**Input data**:
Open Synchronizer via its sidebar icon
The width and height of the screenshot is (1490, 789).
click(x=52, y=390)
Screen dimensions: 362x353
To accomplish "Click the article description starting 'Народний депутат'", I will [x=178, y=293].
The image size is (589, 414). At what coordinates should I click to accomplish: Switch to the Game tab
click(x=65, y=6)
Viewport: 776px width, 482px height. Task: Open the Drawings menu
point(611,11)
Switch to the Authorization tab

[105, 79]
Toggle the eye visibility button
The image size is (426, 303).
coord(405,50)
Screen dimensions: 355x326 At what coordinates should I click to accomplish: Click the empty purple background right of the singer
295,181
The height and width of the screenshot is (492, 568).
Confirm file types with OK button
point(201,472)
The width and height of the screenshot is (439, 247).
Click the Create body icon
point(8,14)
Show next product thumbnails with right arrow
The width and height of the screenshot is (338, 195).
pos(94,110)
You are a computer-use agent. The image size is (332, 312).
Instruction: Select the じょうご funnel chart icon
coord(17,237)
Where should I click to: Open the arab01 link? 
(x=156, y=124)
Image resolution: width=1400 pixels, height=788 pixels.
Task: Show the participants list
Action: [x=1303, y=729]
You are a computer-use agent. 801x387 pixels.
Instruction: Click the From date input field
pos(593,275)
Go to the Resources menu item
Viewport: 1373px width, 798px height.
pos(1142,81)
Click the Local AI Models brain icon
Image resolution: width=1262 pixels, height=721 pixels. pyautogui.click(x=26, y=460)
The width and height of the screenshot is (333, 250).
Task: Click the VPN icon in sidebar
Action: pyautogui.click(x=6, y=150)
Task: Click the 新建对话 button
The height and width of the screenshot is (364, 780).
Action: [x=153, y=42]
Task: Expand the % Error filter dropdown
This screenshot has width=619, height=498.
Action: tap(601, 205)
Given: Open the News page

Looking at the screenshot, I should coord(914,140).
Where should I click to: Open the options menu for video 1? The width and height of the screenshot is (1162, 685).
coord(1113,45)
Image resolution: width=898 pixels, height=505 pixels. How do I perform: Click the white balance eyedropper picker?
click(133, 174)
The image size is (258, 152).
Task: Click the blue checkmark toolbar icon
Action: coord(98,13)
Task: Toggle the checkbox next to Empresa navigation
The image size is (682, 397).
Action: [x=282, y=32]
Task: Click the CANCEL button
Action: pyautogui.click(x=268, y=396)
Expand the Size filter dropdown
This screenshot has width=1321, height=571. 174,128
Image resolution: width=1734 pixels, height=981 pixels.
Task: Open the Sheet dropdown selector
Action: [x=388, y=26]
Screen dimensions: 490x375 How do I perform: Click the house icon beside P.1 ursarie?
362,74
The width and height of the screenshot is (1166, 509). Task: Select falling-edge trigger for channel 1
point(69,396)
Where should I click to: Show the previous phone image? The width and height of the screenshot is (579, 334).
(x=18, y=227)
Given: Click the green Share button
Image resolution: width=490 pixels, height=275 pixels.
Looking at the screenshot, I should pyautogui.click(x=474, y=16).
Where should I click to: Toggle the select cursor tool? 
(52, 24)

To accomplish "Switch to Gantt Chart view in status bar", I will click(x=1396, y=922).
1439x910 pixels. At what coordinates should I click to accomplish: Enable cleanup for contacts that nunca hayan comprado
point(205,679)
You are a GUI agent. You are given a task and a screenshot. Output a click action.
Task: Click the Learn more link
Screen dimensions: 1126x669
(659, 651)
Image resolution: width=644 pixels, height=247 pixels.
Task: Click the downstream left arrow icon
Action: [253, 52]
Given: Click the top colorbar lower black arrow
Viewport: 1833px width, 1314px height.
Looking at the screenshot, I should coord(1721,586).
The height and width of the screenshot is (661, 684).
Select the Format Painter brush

**Direction**: Please output the stretch of items from the line that contains "Where should I click to: Toggle" through the end of the items, exactly as it stands.

**Solution for this task**:
Where should I click to: Toggle the select cursor tool? 
(52, 24)

To accomplish "Switch to Gantt Chart view in status bar", I will click(x=1396, y=922).
1439x910 pixels. At what coordinates should I click to accomplish: Enable cleanup for contacts that nunca hayan comprado
point(205,679)
You are a GUI agent. You are given a task and a screenshot. Output a click action.
Task: Click the Learn more link
Screen dimensions: 1126x669
(659, 651)
Image resolution: width=644 pixels, height=247 pixels.
Task: Click the downstream left arrow icon
Action: [253, 52]
Given: Click the top colorbar lower black arrow
Viewport: 1833px width, 1314px height.
Looking at the screenshot, I should coord(1721,586).
The height and width of the screenshot is (661, 684).
Select the Format Painter brush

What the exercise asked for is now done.